::: Data excerpts
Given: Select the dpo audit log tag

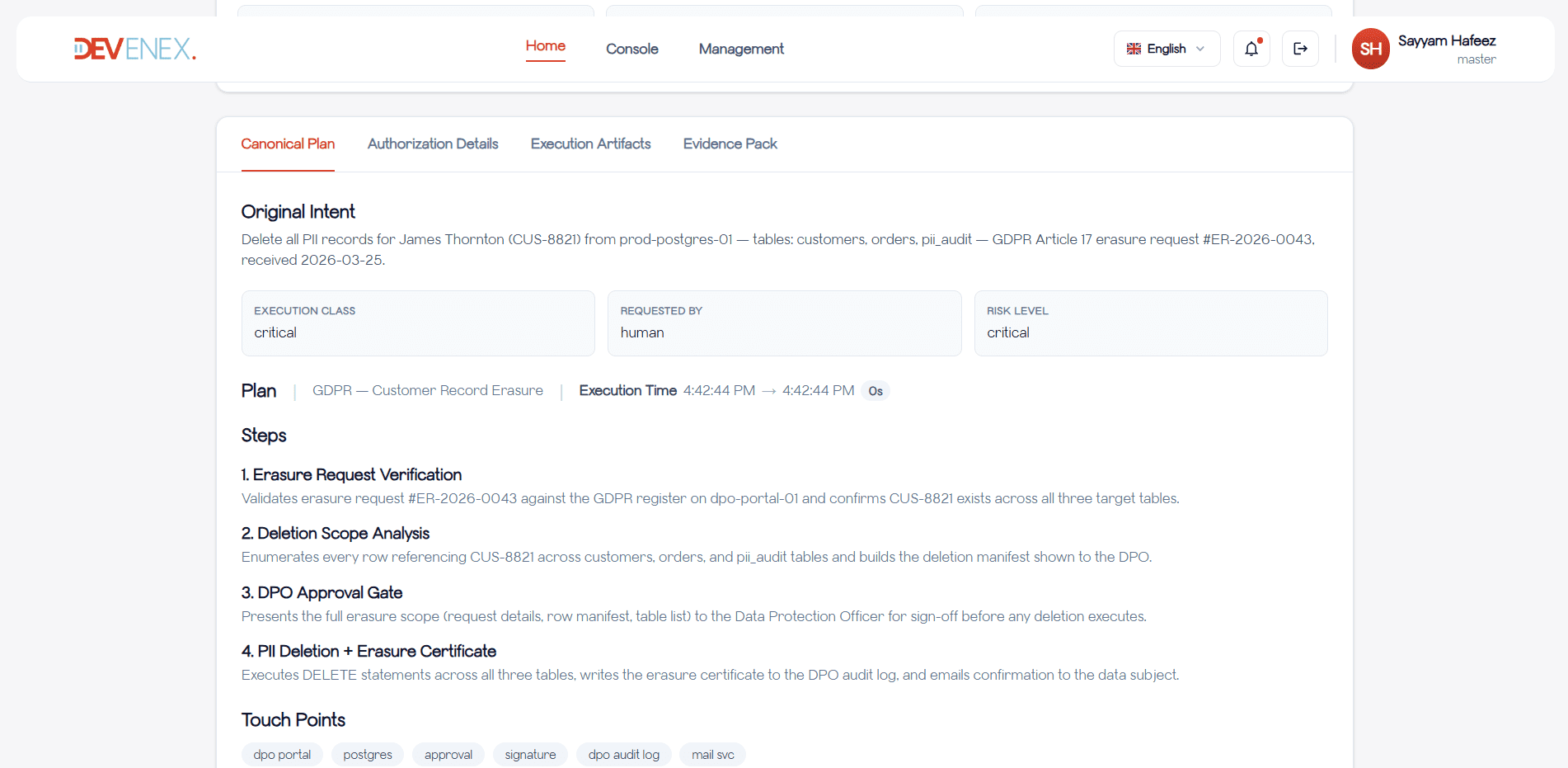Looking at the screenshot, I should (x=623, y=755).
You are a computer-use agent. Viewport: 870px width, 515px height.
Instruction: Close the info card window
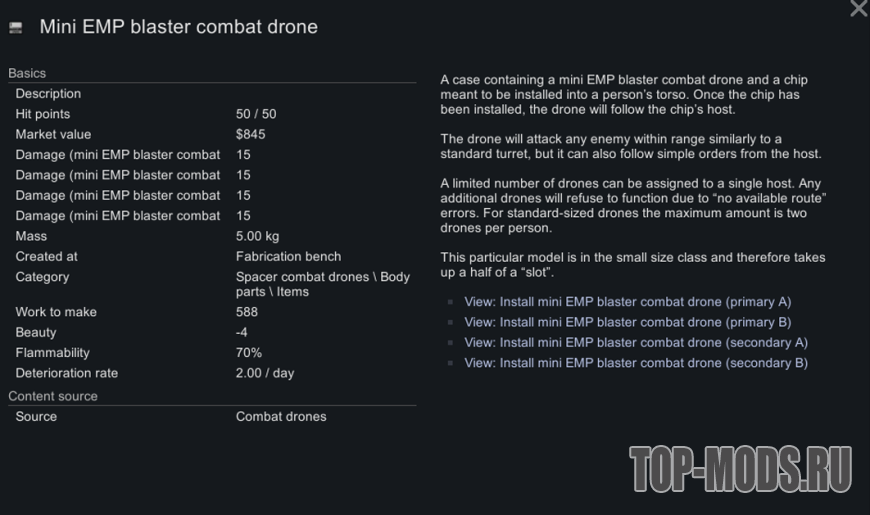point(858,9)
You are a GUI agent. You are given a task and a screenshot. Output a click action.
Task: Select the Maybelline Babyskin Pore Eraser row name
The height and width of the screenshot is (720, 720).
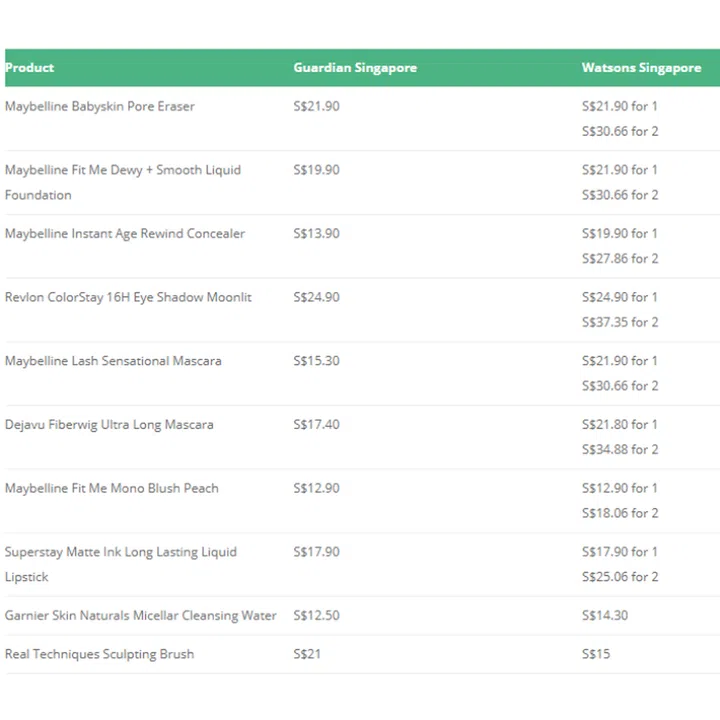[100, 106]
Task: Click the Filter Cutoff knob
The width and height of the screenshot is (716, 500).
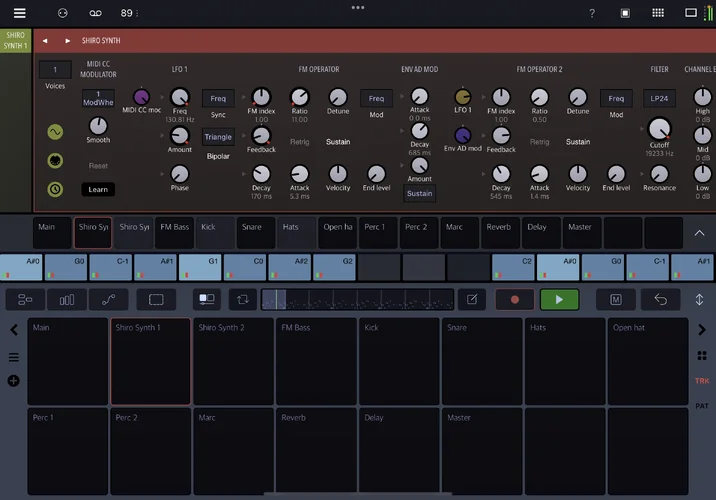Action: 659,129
::::::
::: Data excerpts
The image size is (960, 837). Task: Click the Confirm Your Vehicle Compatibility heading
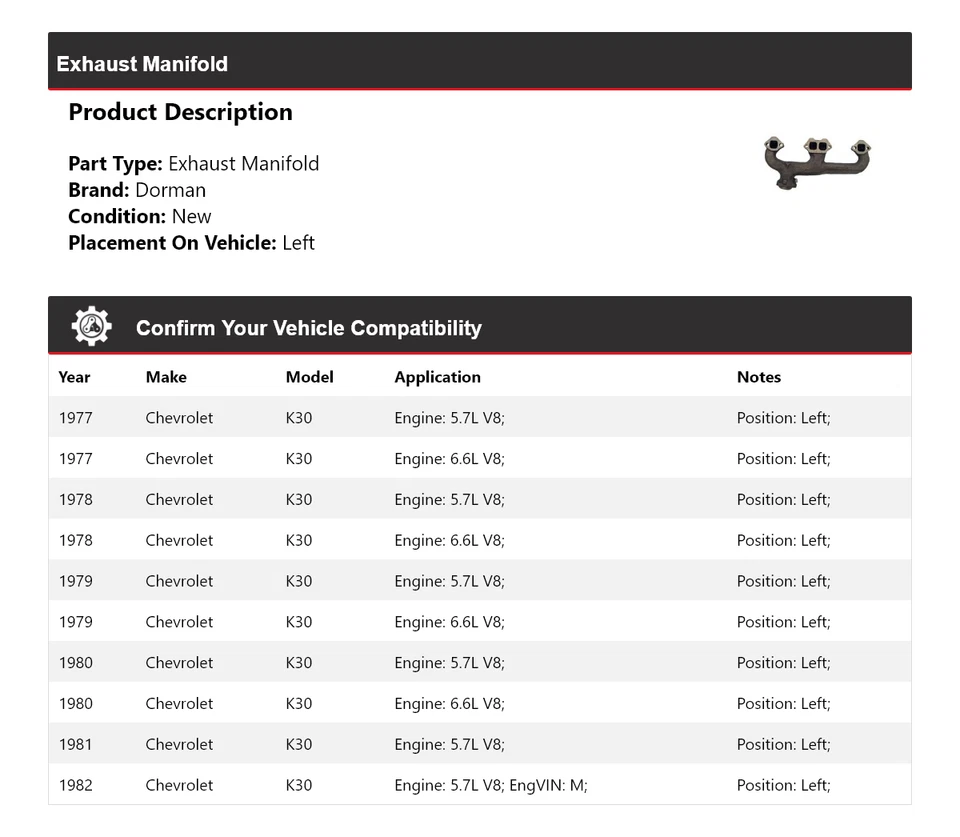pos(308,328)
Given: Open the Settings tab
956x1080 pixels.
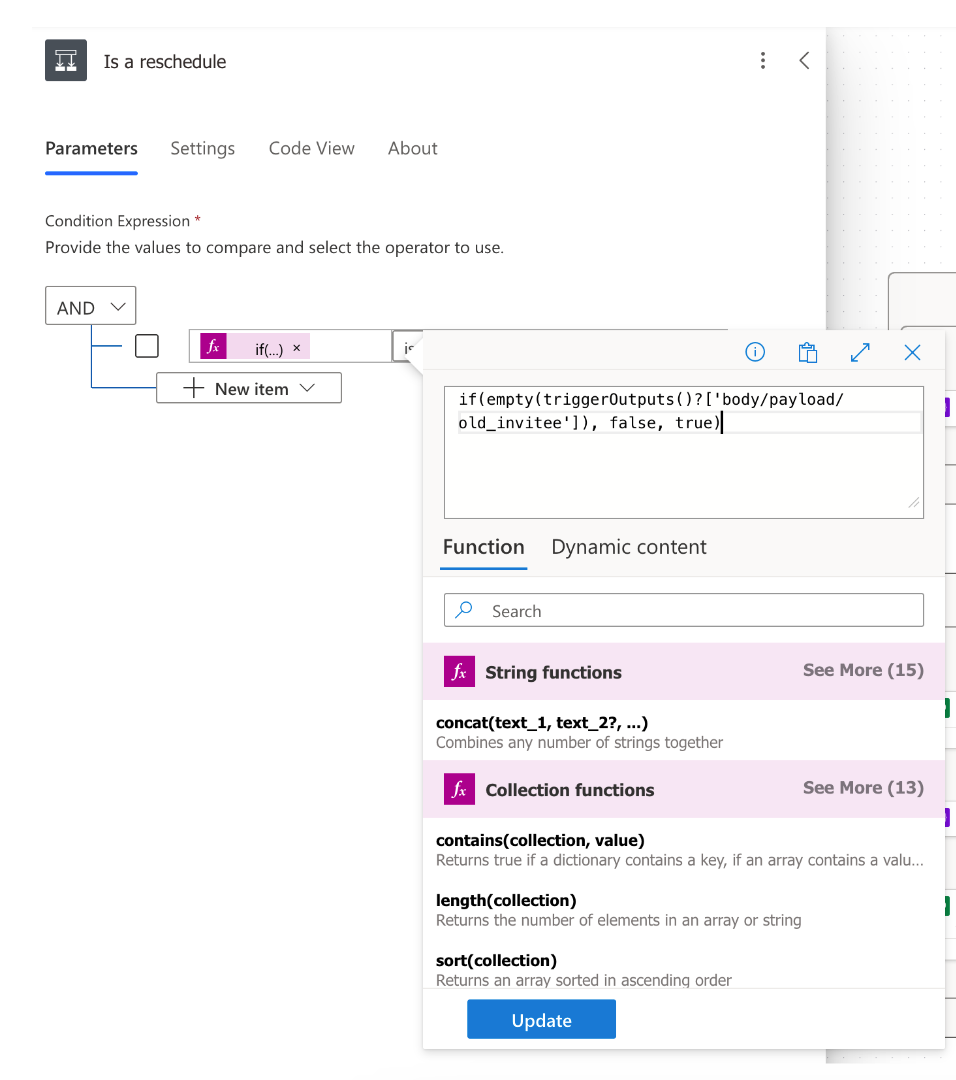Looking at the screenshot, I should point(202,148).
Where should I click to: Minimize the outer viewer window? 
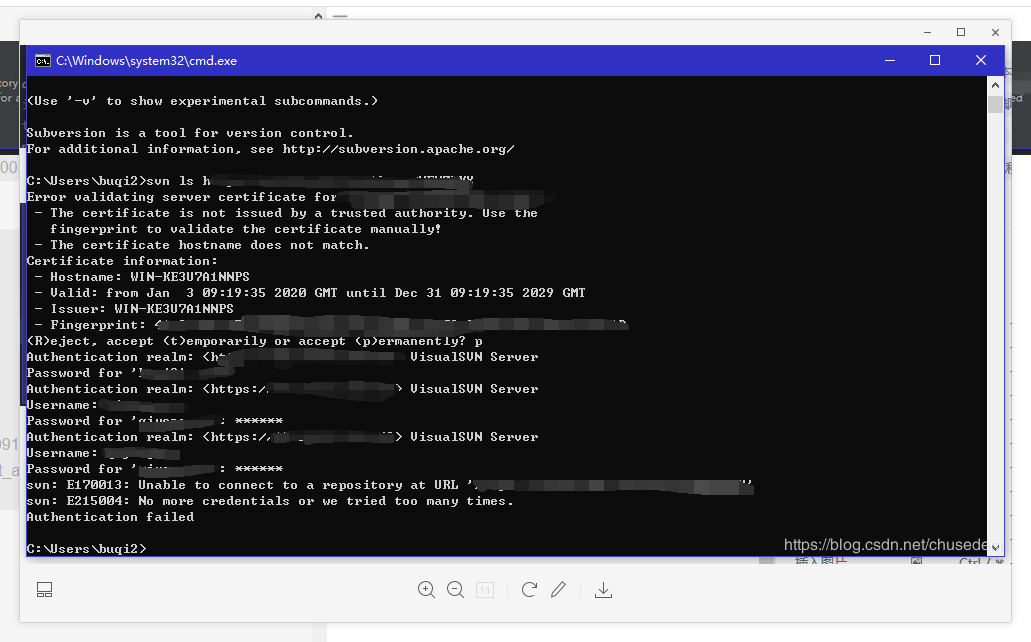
::::::
Work request »
Where does the string "agent" occur in the data above? Copy every line that holds it.

Solution for this problem »
You are a computer-use agent. Viewport: 870px width, 515px height.
You are a GUI agent. You are given a task and a screenshot. Output a click action.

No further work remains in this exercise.